If you have the network in your list, you'll want to forget it. If you tell your device to connect Google assumes you don't want the key.

Aside from that, I suspect the best method is to connect to the WiFi whenever you're there and invite your Fi friends to do the same. Google crowdsources a lot of their data, they just don't know about that hotspot yet. *Most* of the data you send out of a device should already be encrypted, if you want to be sure use a browser instead of an app, it gives you better feedback that a site is TLS-encrypted - that's just one of the multitude of reasons not to use the Facebook app.

What about privacy, I don't want to give Google all my data!

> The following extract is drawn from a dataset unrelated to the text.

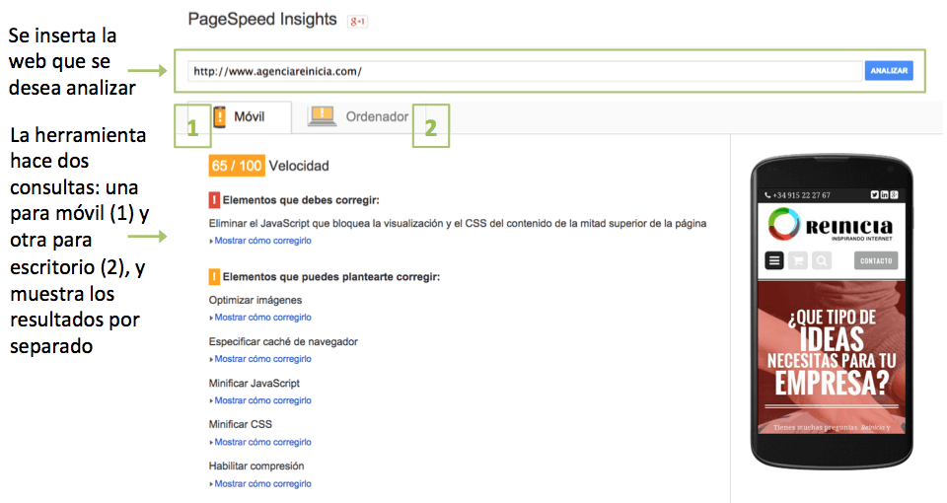Expand fix details under Optimizar imágenes
The image size is (947, 503).
coord(262,318)

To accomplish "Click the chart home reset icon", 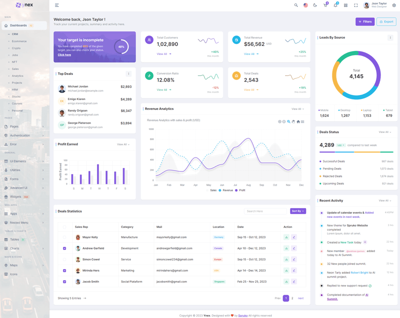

What about it? Remember, it's not Google's network - they don't have any access to the data other than the billing data the carriers give them. Yes, they'll know your phone number, but if you've bought anything from them with a credit card they already know that. Similarly they don't seem to have any additional access to a Fi Nexus device than they do to a regular Nexus device.

The one thing that could be a concern is the VPN. Google is tunneling the encrypted data to their datacenter and, in theory, they could snoop anything that's not encrypted end-to-end (they can't see the contents of your secure connection to this website, but if you go to an unencrypted website they could in theory snoop on that). However, this can be disabled if it's a concern to you and the potential for other Google services doing naughty things is much higher.

There are certainly some legitimate reasons (and a lot more illegitimate reasons) to be concerned with privacy and Google, but I'm not seeing Fi as one of those reasons.